§ Questions:
**a)** Reproduce the part of the news story about the missing Boy Scout that runs from "Michael was across" up to and including "wanted some water.".
**b)** Go on with the news story about the rescued Boy Scout, picking up after its final sentence.

Posted at 10:18 a.m., Tuesday, March 20, 2007

Search dog finds Boy Scout missing for 4 days in N.C.

By ESTES THOMPSON
Associated Press

McGRADY, N.C. — A rescue dog led searchers today to a 12-year-old Boy Scout, who was weak and dehydrated but alive in the rugged North Carolina mountains, about a mile from the camp he had wandered away from four days earlier.

"He was a little disoriented, but he was great," said Misha Marshall, the South Carolina Search and Rescue Dog Association volunteer whose dog, Gandalf, found Michael Auberry on a wooded ridge.

Michael was across the stream from the trail when Gandalf caught his scent, she said. He wasn't calling for help, but he wasn't crying either, and he appeared to be in good physical condition, she said.

"He just said, 'I'm hungry,' " Marshall said. And he wanted some water.

Joe Ware, Assistant Fire Chief in McGrady, said the boy told the rescue team that picked him and Marshall up on a nearby road that he had been drinking some water out of the streams in the area.

"He was calm," though a bit disoriented as he talked to the rescuers, Ware said. "He wanted peanut butter crackers and water."

Ware said he checked Michael for injuries, then he and the other rescuers carried the boy into a ranger station, where a medical team and his parents met him. He was later taken by ambulance to a hospital.

"We have our missing Boy Scout," a jubilant National Park Service spokeswoman Tina White said after officials first received word shortly before 11 a.m. that he Michael had been found.

The radio communication from the search team that found Michael set off a celebration among leaders of several Scout troops waiting for news about the boy. "A lot of tears, a lot of hugs," White said, and members of Michael's church joined hands to pray at the staging area.

"This shows that when everybody works together, good things happen," said associate minister Susan Norman Vickers of Christ United Methodist Church. "We just believed that he was going to be found."

Earlier, the boy's father talked about his confidence in the rescue teams searching for his son in the damp, cool wilderness.

"What we got here is our son, who's lost, lost somewhere out there, and we don't know where he is," Kent Auberry said. "We've got great professionals looking for him. We're just waiting for the news."

§ Entries supplied:
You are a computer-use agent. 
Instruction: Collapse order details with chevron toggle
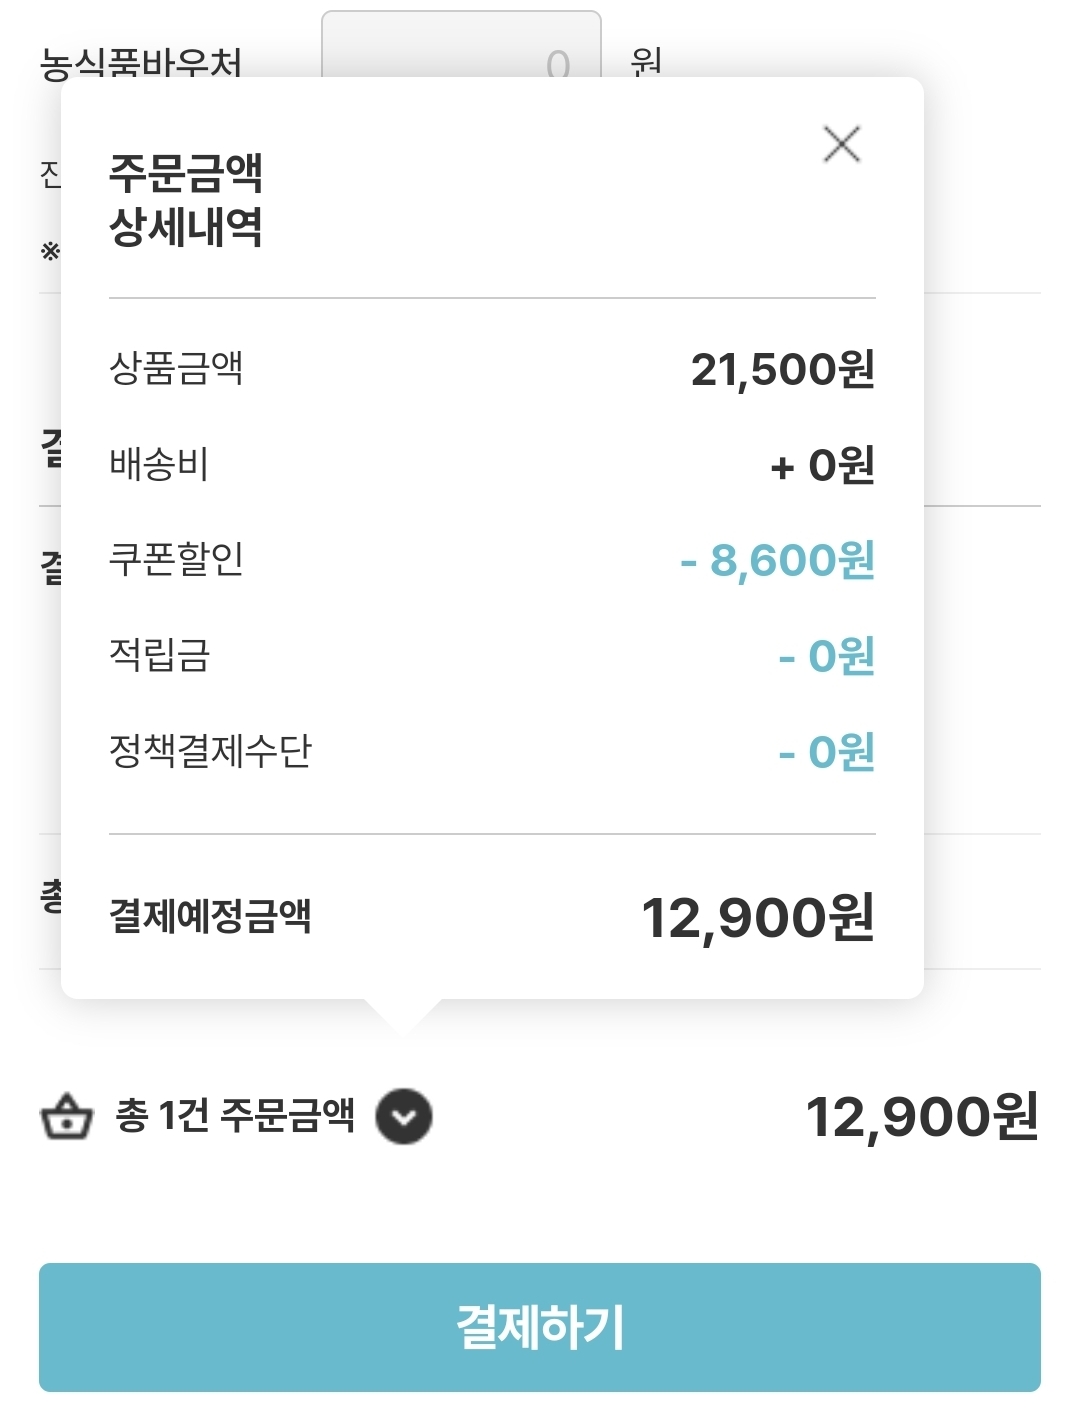[x=404, y=1116]
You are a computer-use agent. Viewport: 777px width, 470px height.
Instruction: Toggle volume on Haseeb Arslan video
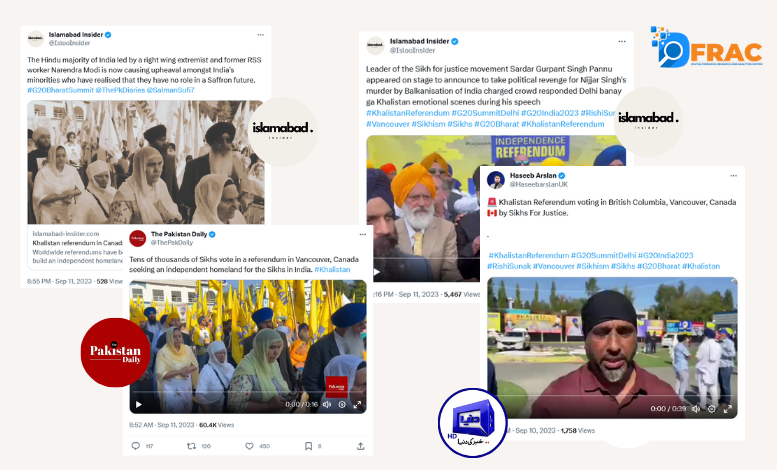696,409
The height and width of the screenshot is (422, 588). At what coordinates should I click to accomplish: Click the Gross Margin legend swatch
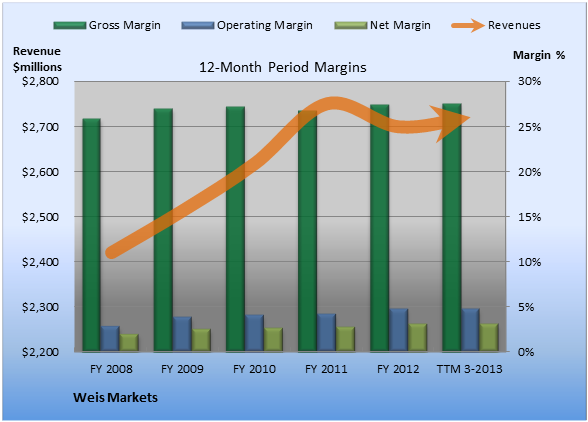pos(70,26)
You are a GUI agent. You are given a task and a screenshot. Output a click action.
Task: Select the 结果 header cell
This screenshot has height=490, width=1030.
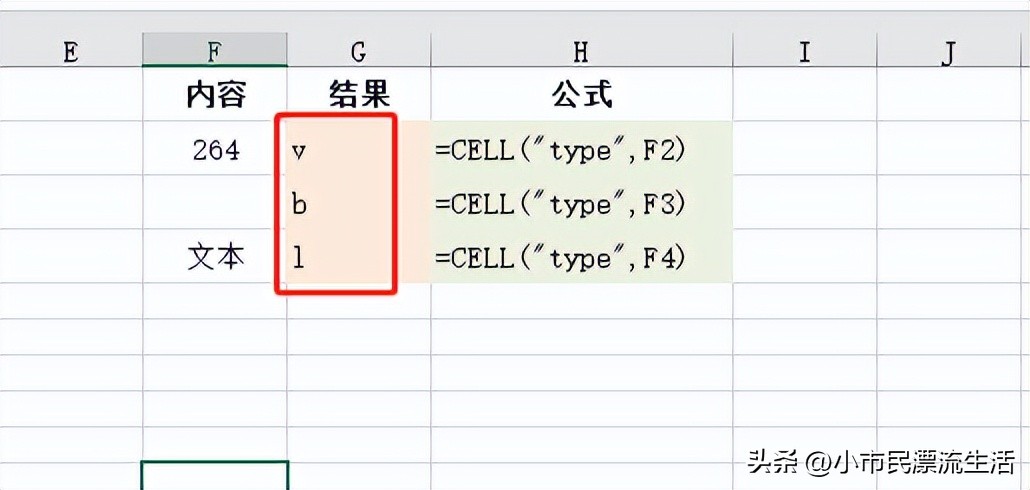pos(359,95)
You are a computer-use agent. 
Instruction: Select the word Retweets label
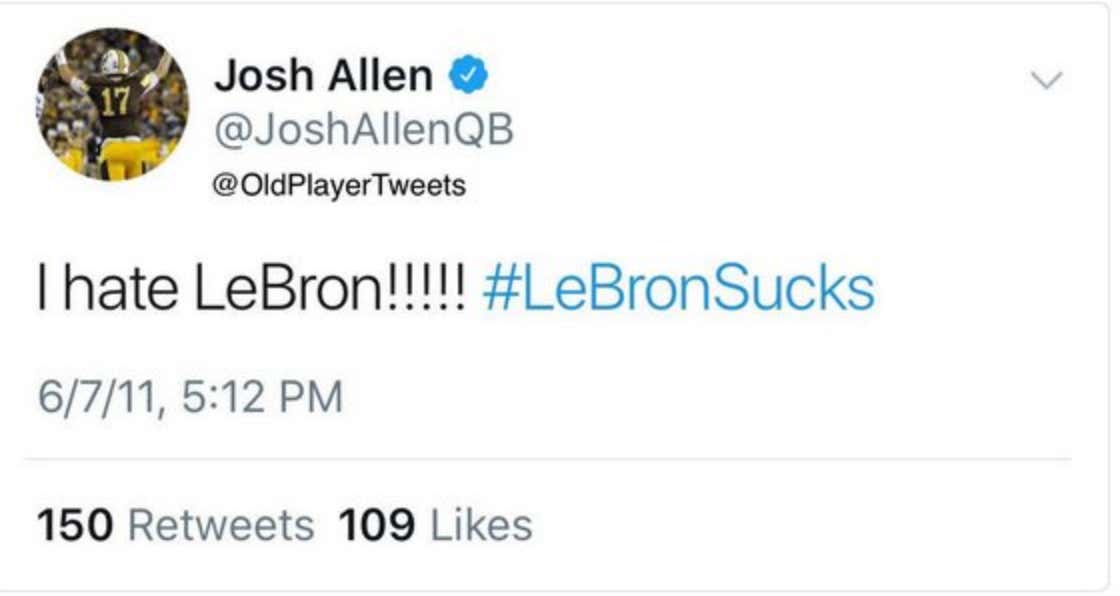pos(221,525)
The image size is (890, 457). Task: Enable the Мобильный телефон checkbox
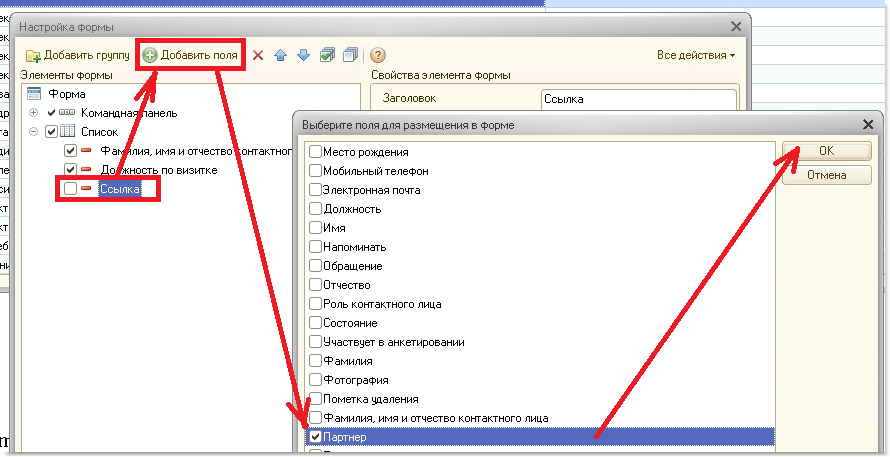click(x=316, y=171)
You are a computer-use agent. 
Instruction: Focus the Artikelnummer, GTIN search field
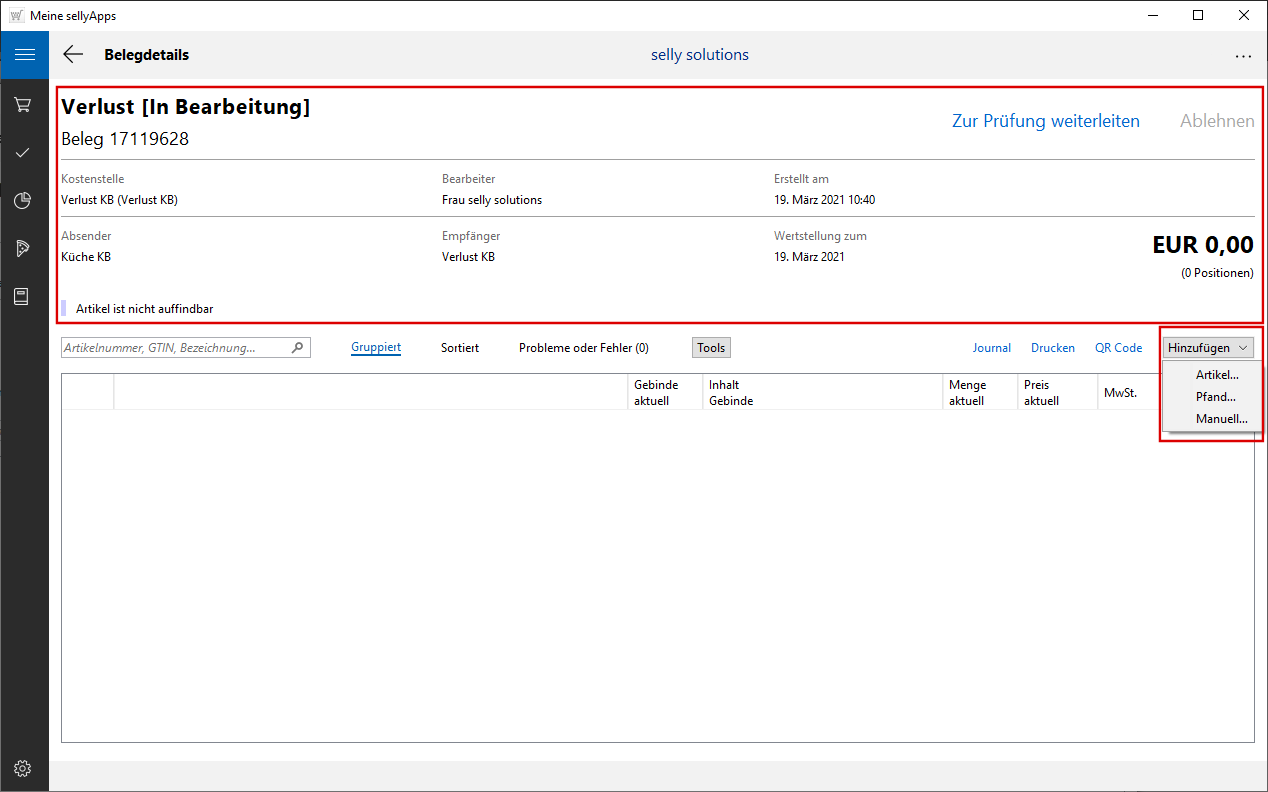point(175,348)
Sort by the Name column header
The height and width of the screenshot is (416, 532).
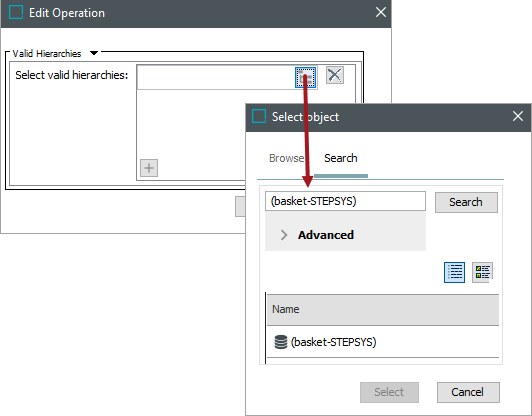tap(383, 309)
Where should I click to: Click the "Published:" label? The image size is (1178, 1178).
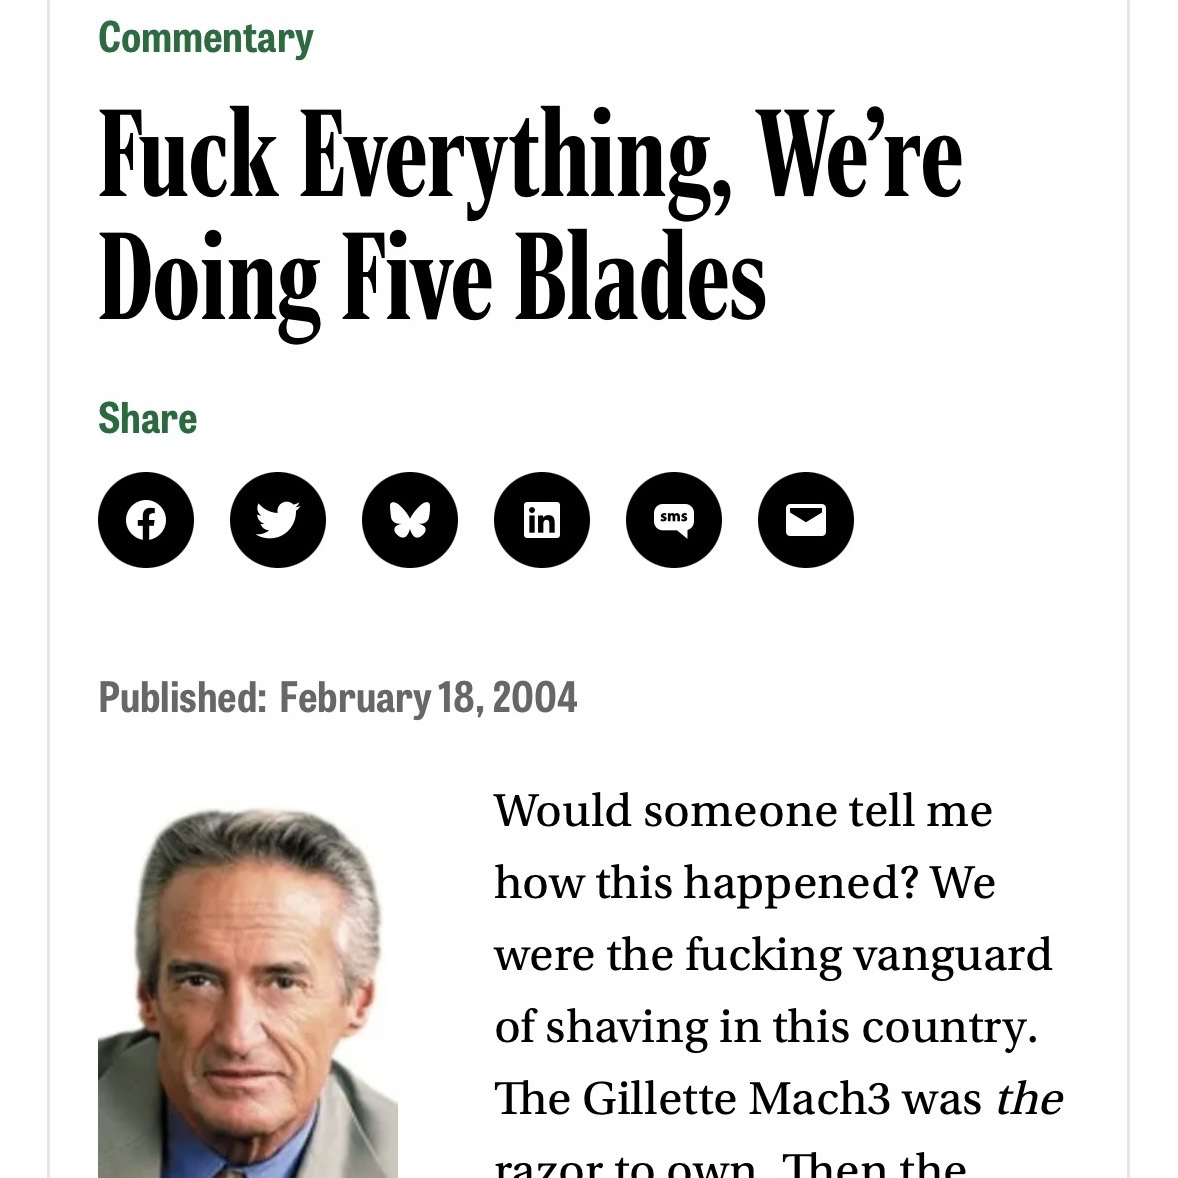coord(182,697)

§ Responses per task:
**a)**
Michael was across the stream from the trail when Gandalf caught his scent, she said. He wasn't calling for help, but he wasn't crying either, and he appeared to be in good physical condition, she said.

"He just said, 'I'm hungry,' " Marshall said. And he wanted some water.

**b)**
Dog teams, about 70 people and a plane with heat-sensing equipment had been searching the rugged area around the camp site. Overnight temperatures were in the upper 30s to low 40s on Tuesday, milder than on Sunday night, when temperatures dropped into the 20s.

Michael vanished after lunch with his fellow Scouts and troop leaders on Saturday. His father said the adults and the other boys on the trip told him Michael had slept late but nothing appeared to have been wrong.

"He was in good spirits," Auberry said. "He ate lunch, chatting with the boys. He was walking around with I think some Pringles and a mess kit. The next moment, sounds like a blink of the eye, he was gone."

Authorities said the boy probably wandered into the woods to explore.

Searchers found Michael's mess kit a few hours after he disappeared and within a mile of the camp site. White said they had also found a candy wrapper and a potato chip bag.

While the weather has been chilly, White said Michael was wearing two jackets, one of them fleece.

As a Scout, Michael had had some wilderness training. His father also talked about one of Michael's favorite books when he was younger, a story about a boy whose plane crashes in the wilderness, and how the boy survives on his own.

"I think he's got some of that book in his mind," Auberry said. "They do a great job in the Scouts of educating the kids of what to beware of and tips. I'm hopeful that Michael has taken those to heart."